21 de agosto del 2026 | Devoción Matutina para Adultos 2026 | La mirada que busca y transforma
«Jehová miró desde los cielos sobre los hijos de los hombres, para ver si había algún entendido, que buscara a Dios» (Salmo 14:2, RV1960).
Durante las operaciones nocturnas de rescate marítimo, los helicópteros de emergencia encienden potentes reflectores para escudriñar la superficie oscura del océano. Desde la cabina, los rescatistas no buscan juzgar las fallas del navegante extraviado, sino detectar la más mínima señal de vida para extenderle auxilio.

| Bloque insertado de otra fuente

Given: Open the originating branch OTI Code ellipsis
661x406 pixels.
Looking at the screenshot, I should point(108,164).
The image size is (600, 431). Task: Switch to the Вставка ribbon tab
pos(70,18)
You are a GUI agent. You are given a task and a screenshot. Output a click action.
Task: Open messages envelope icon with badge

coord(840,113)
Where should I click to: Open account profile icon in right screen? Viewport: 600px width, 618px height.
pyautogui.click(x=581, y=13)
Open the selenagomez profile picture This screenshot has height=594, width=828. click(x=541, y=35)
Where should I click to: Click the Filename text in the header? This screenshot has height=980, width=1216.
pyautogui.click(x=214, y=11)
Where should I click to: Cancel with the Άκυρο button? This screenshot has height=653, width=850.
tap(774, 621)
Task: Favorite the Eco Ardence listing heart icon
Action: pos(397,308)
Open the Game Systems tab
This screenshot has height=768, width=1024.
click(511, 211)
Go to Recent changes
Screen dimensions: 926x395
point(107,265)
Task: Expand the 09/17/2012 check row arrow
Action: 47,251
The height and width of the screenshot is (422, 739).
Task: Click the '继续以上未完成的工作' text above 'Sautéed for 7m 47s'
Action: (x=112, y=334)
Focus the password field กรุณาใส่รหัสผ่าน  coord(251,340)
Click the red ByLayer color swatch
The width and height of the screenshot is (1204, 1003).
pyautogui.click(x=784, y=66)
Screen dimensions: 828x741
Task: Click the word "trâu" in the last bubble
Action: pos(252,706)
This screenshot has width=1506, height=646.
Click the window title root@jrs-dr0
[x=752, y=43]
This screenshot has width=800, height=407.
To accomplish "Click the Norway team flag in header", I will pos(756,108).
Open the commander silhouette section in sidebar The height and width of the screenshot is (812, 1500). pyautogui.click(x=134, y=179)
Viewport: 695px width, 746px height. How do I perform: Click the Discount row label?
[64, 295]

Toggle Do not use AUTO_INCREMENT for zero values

La luz que barre las aguas agitadas tiene un solo propósito: salvar a quien no puede salvarse por sí mismo.
El Salmo 14 nos presenta al Creador asomándose a nuestro mundo con una mirada penetrante y compasiva. El salmista describe una condición universal desoladora: «Dice el necio en su corazón: No hay Dios» (Salmo 14:1a). La necedad no alude a una falta de intelecto, sino a una postura moral y práctica. En medio del ajetreo, es fácil caer en el ateísmo práctico: vivir, tomar decisiones, administrar el tiempo y resolver conflictos como si Dios no existiera. El diagnóstico divino es certero y solemne: «Todos se desviaron, a una se han corrompido; no hay quien haga el bien, no hay ni siquiera uno» (Salmo 14:3).
Nadie puede presentarse ante el Altísimo exhibiendo méritos propios. Nuestra autosuficiencia y devoción superficial se desvanecen ante la santidad celestial. Sin embargo, cuando el Señor mira desde el cielo, no lo hace para abandonarnos a nuestra miseria moral, sino para ofrecernos redención en Su Hijo. Jesús descendió a este abismo para rescatar lo que se había perdido, transformando el corazón rebelde mediante el poder vivificante de Su gracia.
Elena G. de White subraya esta bendita realidad:
«Es imposible que escapemos por nosotros mismos del hoyo de pecado en el que estamos hundidos. Nuestros corazones son malos y no los podemos cambiar. […] Debe haber un poder que obre desde el interior, una vida nueva de lo alto, antes de que el hombre pueda ser transformado del pecado a la santidad. Ese poder es Cristo» (El camino a Cristo, p. 26).
El clamor final del salmo anticipa el triunfo del plan redentor: «¡Oh, que de Sion saliera la salvación de Israel!» (Salmo 14:7a). Aquella salvación anhelada se cumplió en el Gólgota y culminará gloriosamente en la segunda venida de Cristo, cuando el pueblo de Dios sea restaurado para siempre. La aplicación para hoy es clara: buscar a Dios con entendimiento significa rendir nuestras agendas, abandonar la falsa seguridad en nuestras fuerzas y acudir al Salvador cada mañana.
Cuando el cielo mire hoy tu vida, ¿encontrará un corazón que busca refugio en Cristo, o una voluntad que insiste en caminar sin Su dirección?
Oración:
Señor y Dios mío, reconozco mi fragilidad y confieso que muchas veces he vivido en mis propias fuerzas, olvidándome de buscarte. Examina mis pensamientos, limpia mi corazón por los méritos de Cristo y enséñame a depender enteramente de tu gracia transformadora en este día. En el nombre de Jesús, amén.